PARACATU, MG (FOLHAPRESS) – Festivais literários se espalham pelo Brasil nos mais diversos formatos. Para leitores, costumam ser de correria entre diferentes programações e longas filas. Para escritores, de encontros apressados, debates amontoados e entrevistas em sequência.
Mas não é assim que funciona no Fliparacatu, que realizou sua terceira edição na cidade de Minas Gerais onde “há um sol para cada cabeça”, como diz a brincadeira local. O calor, porém, não vem só do sol, mas da acolhida, como disse o autor convidado Jamil Chade.
Pensado por Afonso Borges, o mesmo gestor cultural por trás dos similares Fliaraxá, Flitabira e Flipetrópolis, o Fliparacatu tem como diferencial a convivência que promove para escritores e leitores. O evento, patrocinado pela Kinross via Lei Rouanet, se concentra na praça central de Paracatu. Segundo a organização, reuniu 35 mil pessoas na edição que aconteceu de 27 a 31 de agosto.
Com exceção de uma programação com autores regionais em uma via paralela e oficinas acontecendo em um endereço no final da rua, a maior parte do festival se concentra numa mesma quadra.
A Casa do Autor, restrita apenas a convidados e funcionários do evento, demonstra a proposta do Fliparacatu de ser um festival “feito para o bem-estar dos autores”, nas palavras de Borges. No ambiente comunitário, os convidados fazem as refeições juntos, autografam livros uns dos outros e terminam todos os dias do evento com saraus onde cantam, tocam instrumentos e dançam.
O clima é como o de uma “confraternização de firma”, mas entre aqueles que exercem o trabalho muitas vezes solitário de escrever. Ali autores se conhecem e se reencontram -muitos já estiveram em outras edições dos festivais de Borges, como Renato Noguera, Geni Núñez e Eugênio Bucci, que diz que o gestor cultural “promove trocas muito raras entre grandes escritores.”
Borges conta que formou esse grupo mais fiel por critérios comuns como ideais de democracia e liberdade. “Todos são antirracistas e compõem um bloco de esquerda e democrático”, afirma ele.
Ao ser questionado se o viés político unânime impede a diversidade do evento, ele responde: “Eu quero trazer um autor de direita, mas me aponte um que consegue dialogar”.

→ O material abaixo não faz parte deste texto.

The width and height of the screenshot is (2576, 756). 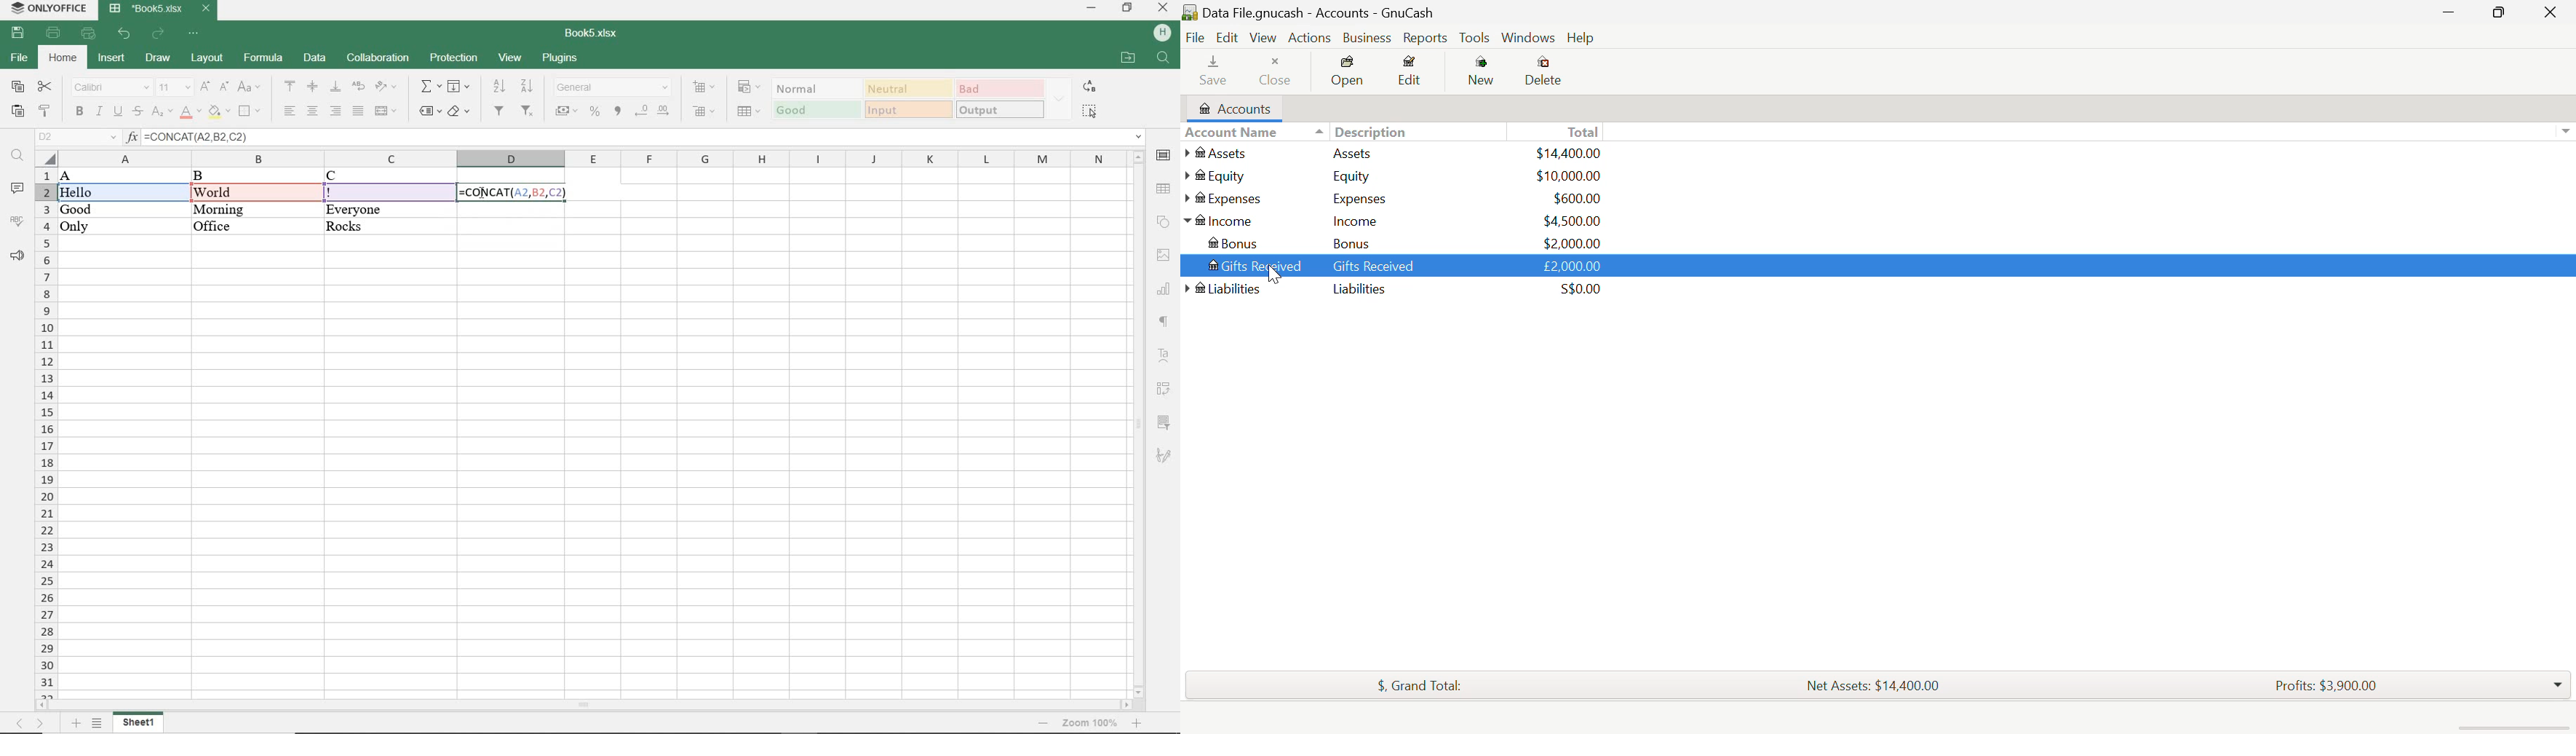 What do you see at coordinates (16, 219) in the screenshot?
I see `SPELL CHECKING` at bounding box center [16, 219].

Nesta terceira edição, ele pensou a programação gratuita junto a um grupo de curadoria formado pelos autores Bianca Santana, Jeferson Tenório, Sérgio Abranches e Leo Cunha, responsável pela programação infantil.
As mesas do Fliparacatu se desenrolam mais como aulas do que bate-papos. Borges conta que, ao convidar um autor para compor a programação, ele dá ao convidado a oportunidade de refletir sobre o que pode agregar ao tema proposto.
Na prática, cada autor faz da mesa um momento de exposição de suas ideias, estudos e também de seu livro mais recente. Com os livros e nomes dos autores expostos nas mesas, os encontros se tornam acessíveis para qualquer passante.
Nesta última edição, autores aproveitaram para divulgar novos projetos. Carla Madeira e Ana Maria Gonçalves leram trechos de seus próximos romances e Míriam Leitão contou sobre um romance feminista que está escrevendo, que pode ou não ser publicado.
Gonçalves e Valter Hugo Mãe foram os autores homenageados dessa edição e também figuraram no topo das listas de autores e obras mais vendidas na livraria do festival. Eles dividiram a última mesa do evento, que lotou as 400 cadeiras do Teatro Afonso Arinos e seu entorno.
Os dois fizeram a plateia rir ao discutir a menopausa e emocionaram ao trocar presentes. Ela leu uma carta para ele e ele a regalou com o Sankofa, símbolo de origem africana que representa a memória e foi desenhado pelo autor português, inspirando também a identidade visual desta edição do festival.
Além de assistir às mesas, crianças e adolescentes paracatuenses também puderam participar do festival com suas próprias histórias. No último dia, uma premiação reconheceu estudantes da região que criaram desenhos e textos em torno dos temas da edição, sendo aplaudidos no palco por autores consagrados.
Durante a cerimônia, que já é tradição do evento, Eliana Alves Cruz se surpreendeu com o texto de uma das participantes por sua qualidade e lembrou o incentivo que teve como escritora ao receber um prêmio de terceiro lugar por uma redação que fez na escola.
O prêmio, segundo Afonso Borges, é um dos “segredos do festival”. “O Fliparacatu não é pensado para o autor ou para a literatura, ele é feito para a cidade.”